(Records of locating words and elements)
-- begin --

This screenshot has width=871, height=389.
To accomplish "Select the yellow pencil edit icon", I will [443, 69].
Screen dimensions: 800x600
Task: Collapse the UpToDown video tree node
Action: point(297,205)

-- end --
-- begin --

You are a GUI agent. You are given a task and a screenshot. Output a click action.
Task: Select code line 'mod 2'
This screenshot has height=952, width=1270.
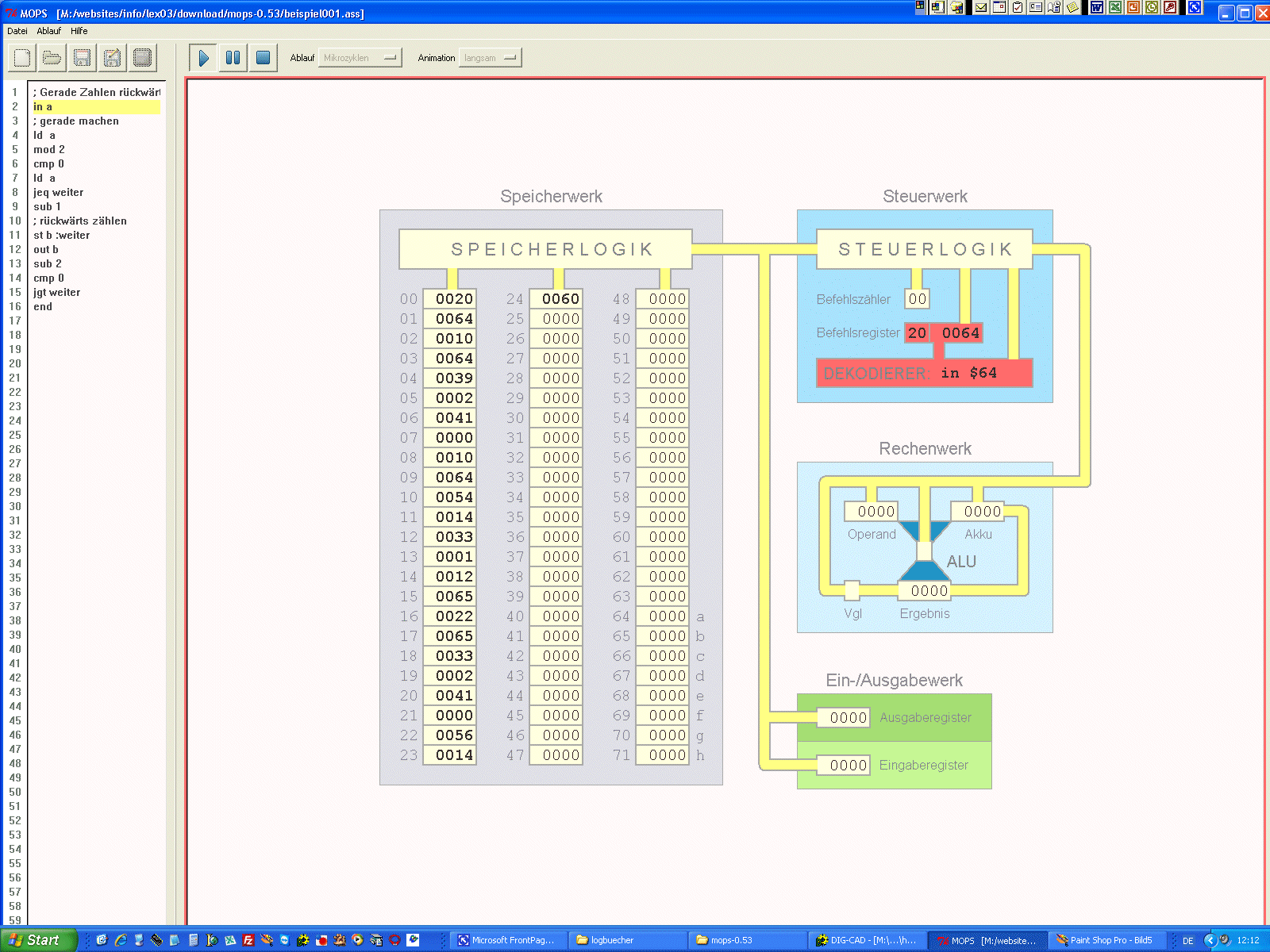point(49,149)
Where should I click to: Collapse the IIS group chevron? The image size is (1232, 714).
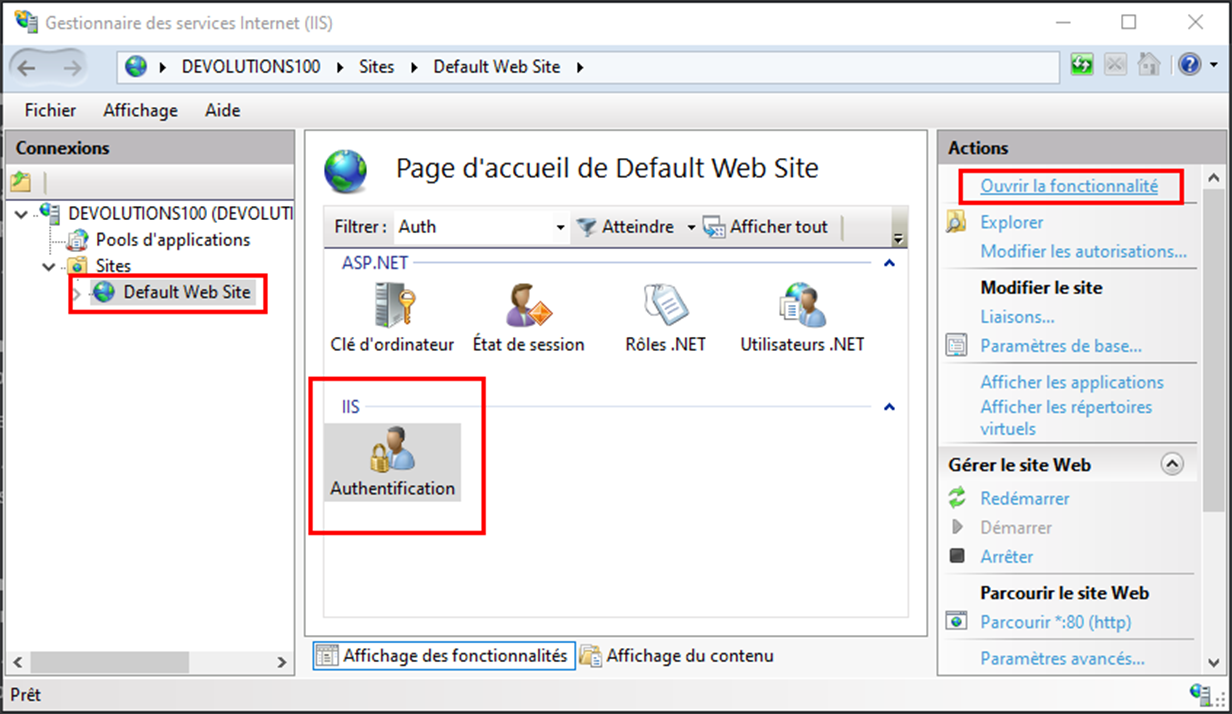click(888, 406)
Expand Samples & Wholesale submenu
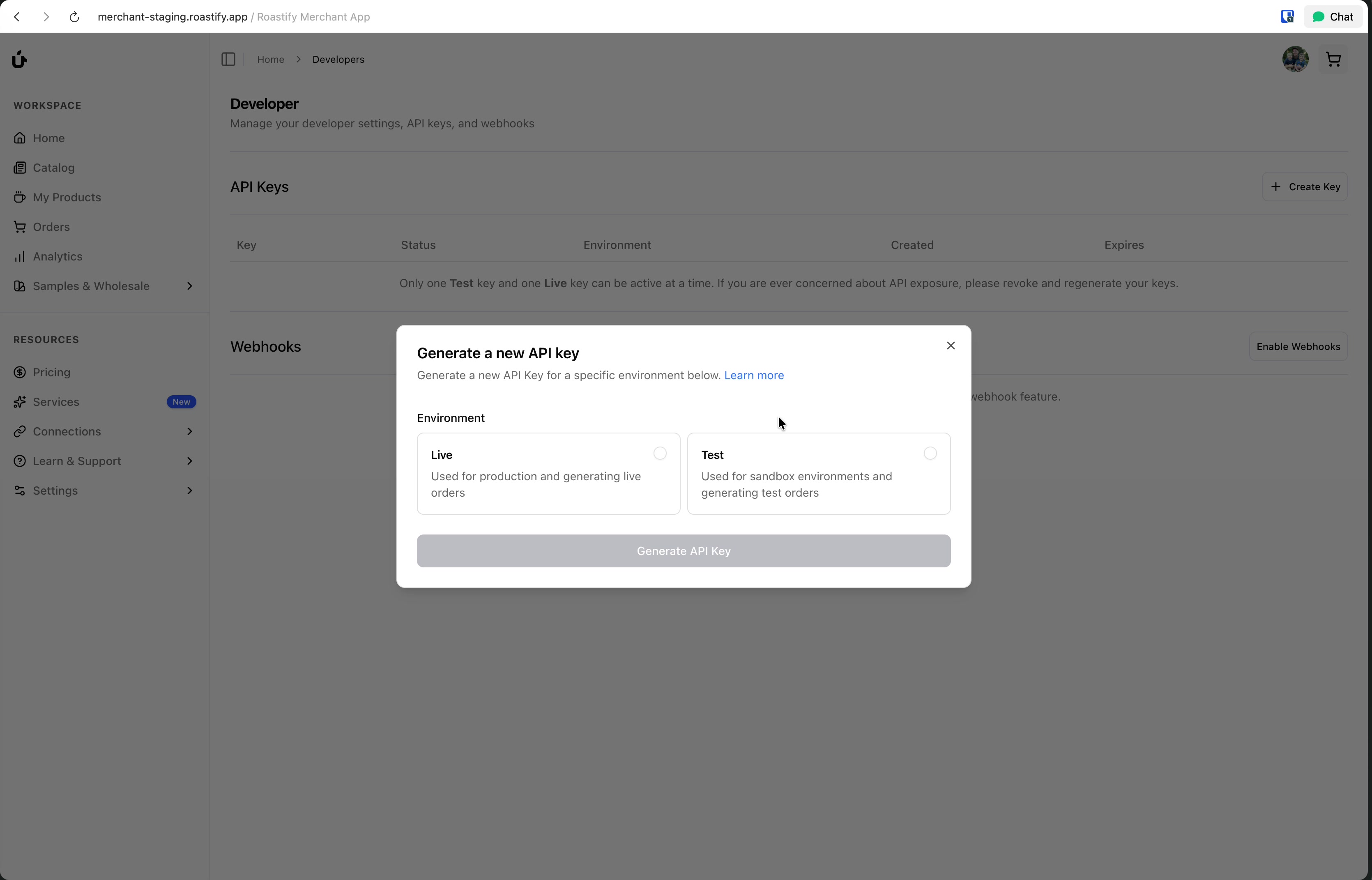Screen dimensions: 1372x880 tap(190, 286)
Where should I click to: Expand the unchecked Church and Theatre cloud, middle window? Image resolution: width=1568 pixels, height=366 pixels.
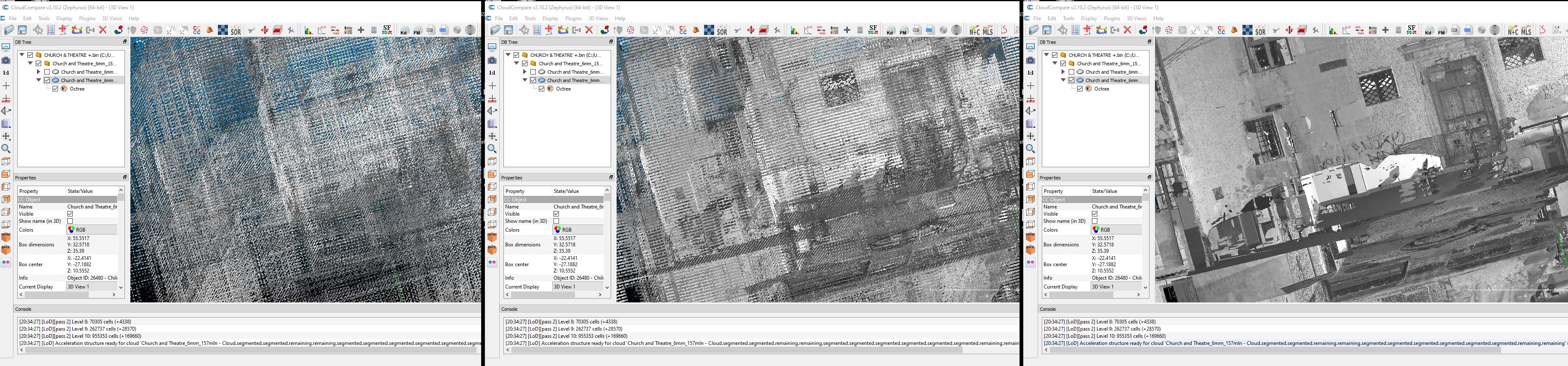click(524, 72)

-- end --

WHAT TO DO:
Copy the lines above exactly, from the line with "Where should I click to: Expand" up to and including the line with "click(524, 72)". Leave the pictures out of your copy.

THE REPLY:
Where should I click to: Expand the unchecked Church and Theatre cloud, middle window? Image resolution: width=1568 pixels, height=366 pixels.
click(524, 72)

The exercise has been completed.